Clearing the way for a mega-merger that could radically change the high-tech landscape, stockholders of Time Warner (NYSE: TWX) and America Online (NYSE: AOL) voted overwhelmingly in favor of the pending deal Friday at separate shareholder meetings.
Although the merger faces opposition that could delay approval from federal regulators, the companies maintain that the union will take place this year.
Shareholder, Executive Enthusiasm
The merger was supported almost unanimously by shareholders of each company. Approximately 97 percent of America Online shareholders, meeting in Tysons Corner, Virginia, approved the merger. At the Time Warner meeting in New York City, approximately 99 percent of the shareholders approved the deal.
Said AOL Chairman and CEO Steve Case, “We thank both America Online and Time Warner shareholders for their support. Every day since we announced this merger, we are seeing more and more potential for what America Online and Time Warner can achieve together for consumers worldwide.”

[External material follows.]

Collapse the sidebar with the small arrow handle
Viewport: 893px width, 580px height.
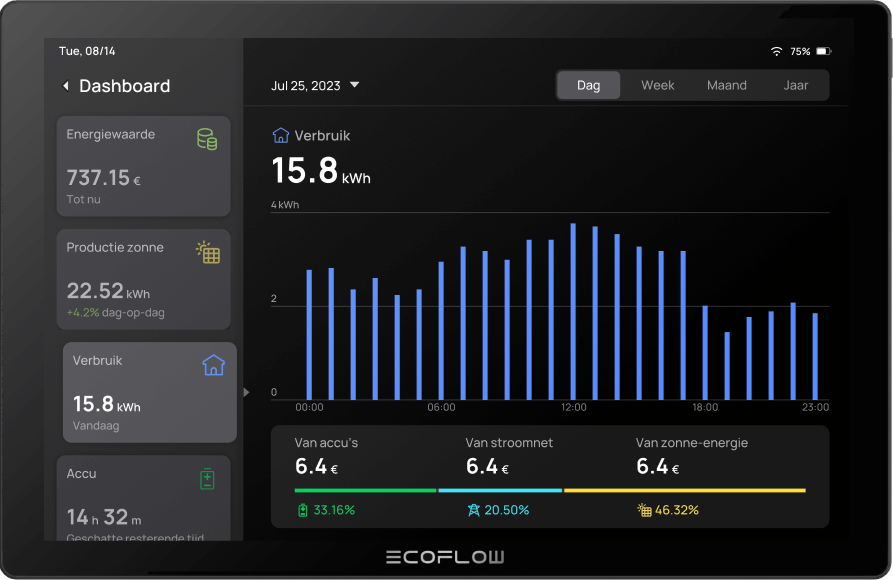pyautogui.click(x=246, y=392)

Case added, “Our combined shareholders’ approval marks a major milestone in our progress to complete this historic merger.”
Although nearly all of the shareholders approve, many industry and government leaders question whether the merger will actually benefit or harm consumers and businesses in the relevant industries.

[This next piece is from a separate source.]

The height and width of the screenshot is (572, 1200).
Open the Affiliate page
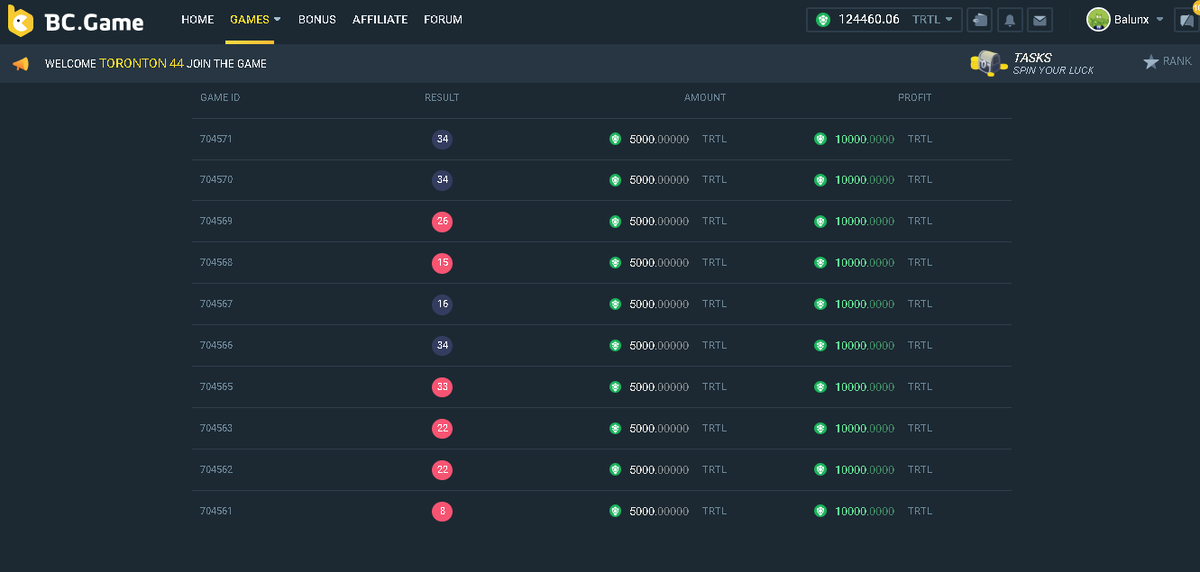tap(380, 19)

For example, earlier this month, 43 technology companies sent a letter to the U.S. Federal Communications Commission (FCC) complaining that AOL holds an anti-competitive monopoly on the instant messenger (IM) market.
As a result of that complaint, the FCC asked AOL to provide specific data about its instant messaging software by June 30th. The commission has also asked Time Warner to submit an outline of its plans to deploy high-speed Internet, digital cable and local telephone services.
The Walt Disney Company, which owns ABC, has also expressed its concerns to the FCC regarding the merger. The entertainment giant sent a letter to the FCC in May requesting that the commission place “meaningful and enforceable conditions” on the deal.
Also in May, telecom giant SBC Communications (NYSE: SBC) lashed out at the proposed merger, citing an alleged fraudulent action by Time Warner’s cable group as evidence of “anti-competitive behavior.” The case centered around a Time Warner office in Houston, Texas that was accused of distributing flyers offering its employees incentives for signing up for, and then canceling, the direct subscriber line (DSL) Internet access service of SBC, a Time Warner competitor.
Both Case and Levin have appeared before the U.S. Congress in recent months, where they were asked about the online privacy and antitrust issues surrounding the proposed merger.
If the merger is approved, Time Warner and America Online stock will be converted to AOL Time Warner stock at fixed exchange ratios.
The Time Warner common shareholders will receive 1.5 shares of AOL Time Warner common stock for each share of Time Warner common stock they own. AOL shareholders will receive one share of AOL Time Warner for each share of AOL common stock they own.